October 13th 4:02pm - Bus Ride Rantings
Last fourth of July, there were dry ice bombs, police, a three-some, swimming naked to a buoy at five in the afternoon watched by families with small children, and running/walking six miles to a store for a beer run when someone had offered to drive. The store was closed.
I entered the sleeper bus from Udaipur to Jaisalmer with the apprehension I feel towards owning a motorcycle. I have crashed both of the motorbikes I've rented.
I had just submerged into the surface sleep of one whose head is box-buffeted every four minutes when shrieks volleyed into my ears with the force of a gay man's sex drive.

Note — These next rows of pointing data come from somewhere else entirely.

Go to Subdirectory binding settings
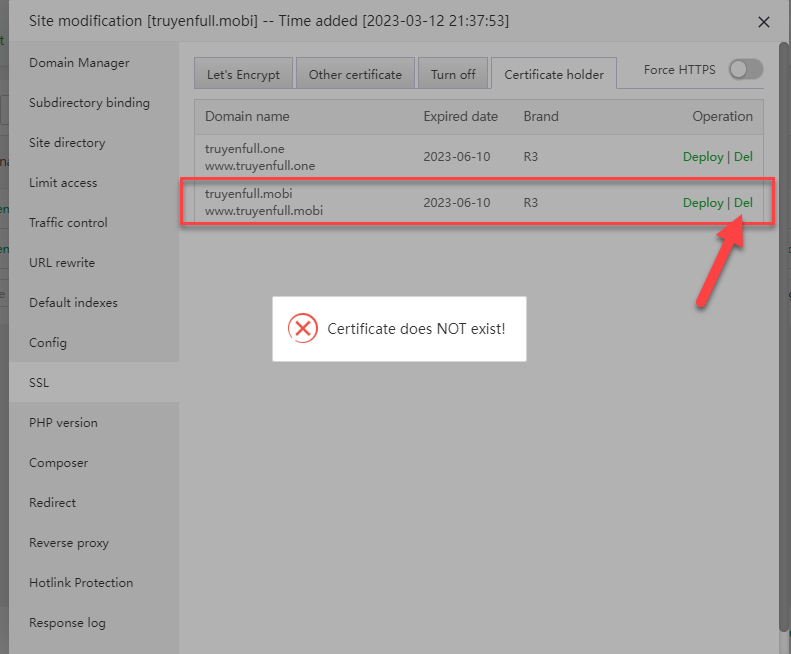The width and height of the screenshot is (791, 654). [x=89, y=103]
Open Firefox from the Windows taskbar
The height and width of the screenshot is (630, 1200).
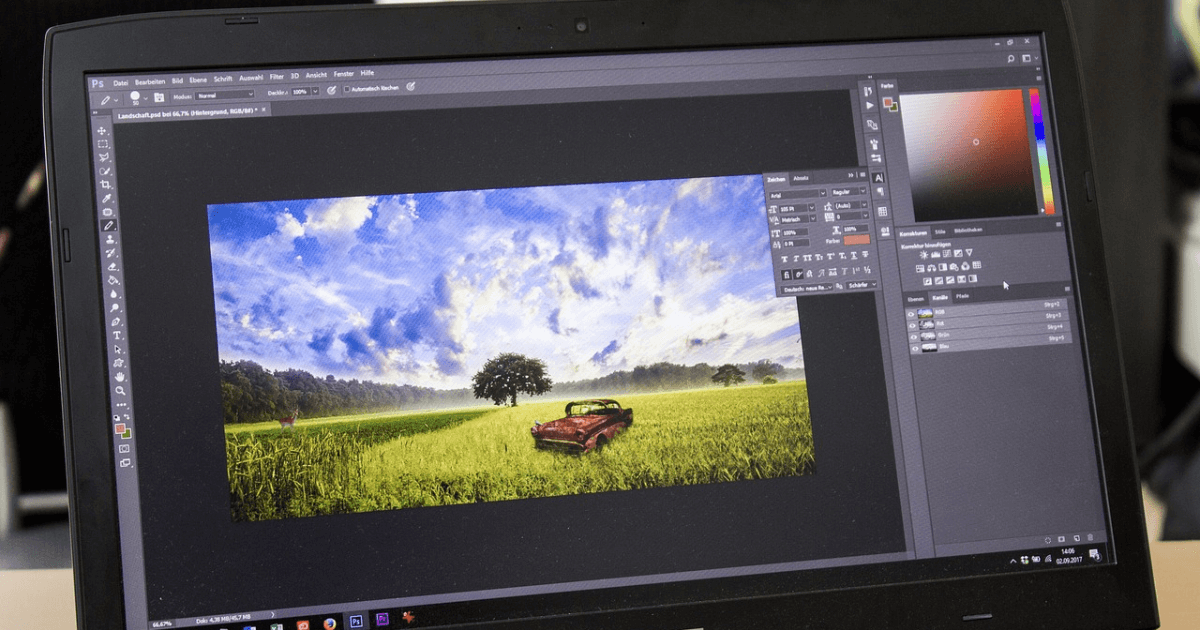pos(329,623)
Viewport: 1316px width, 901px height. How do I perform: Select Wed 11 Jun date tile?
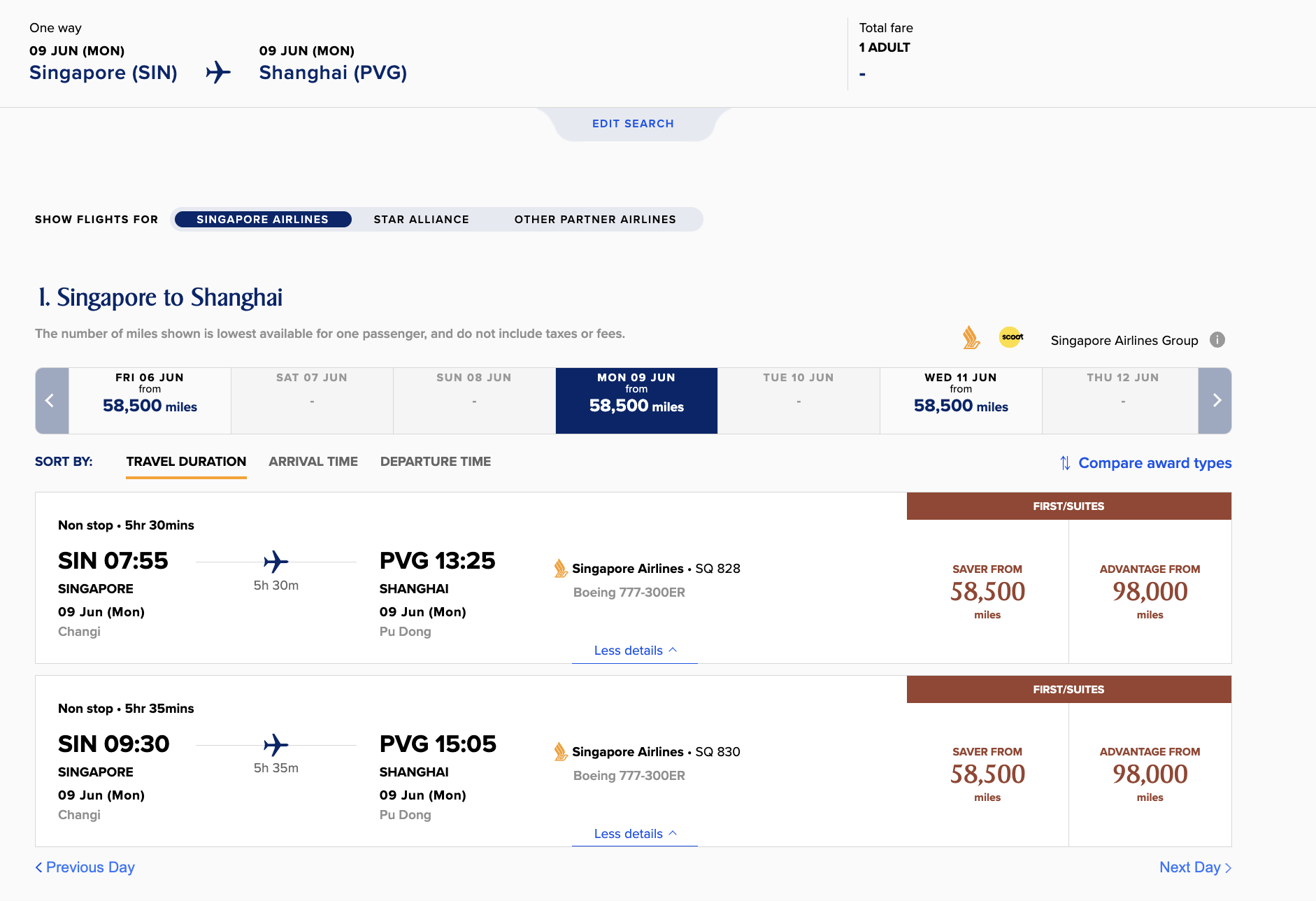(x=961, y=401)
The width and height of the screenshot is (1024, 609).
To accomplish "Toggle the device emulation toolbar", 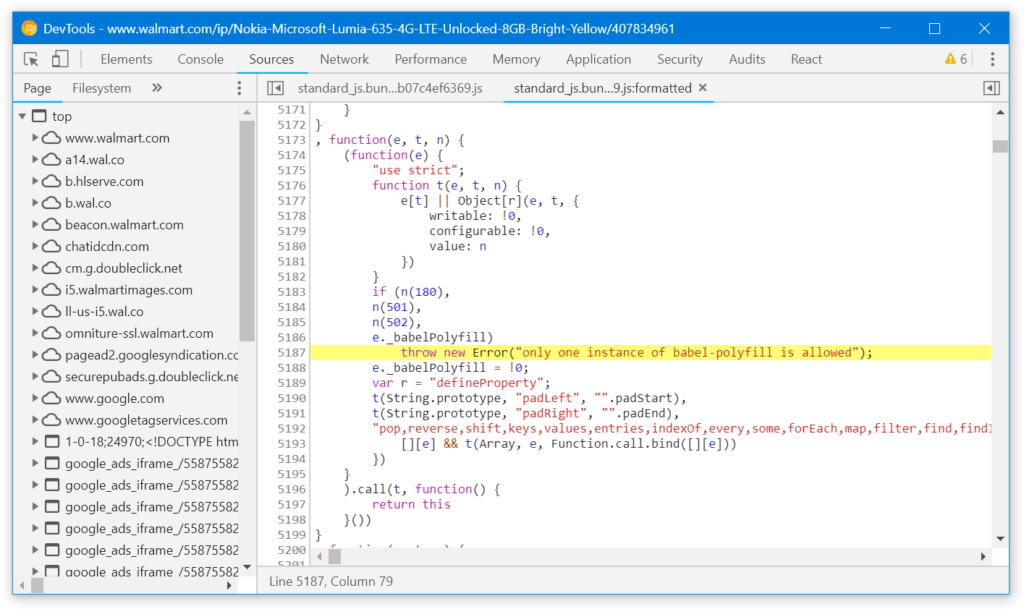I will tap(58, 59).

My partition pulsed with bellows and bruises from a fist pulverizing the sliding walls for emphasis.
"Fuck-ing-thief! Fuck-you!" repeated, each syllable rapping its anger on my plastic. His voice was pregnant with unshed tears.
"I didn't fuck-ing steal an-y-thing, sister-fucker!" answered towards the front of the bus.
I heard wails, whines, and roars. I fell asleep again.
The next morning, the German girl and I talked to an English midget on our bus. He looked like a brown-haired leprechaun and at his full height ascended to my belly button.
He told us that the bus had halted and a man had exited. The bus drove off with the man running after it wearing no shoes, struggling to hold up his pants - which were more around his ankles then his waist - and with a roll of toilet paper in his hand. When he entered the bus, he returned to his seat, looked among his belongings, and started screaming. His pants never were properly placed.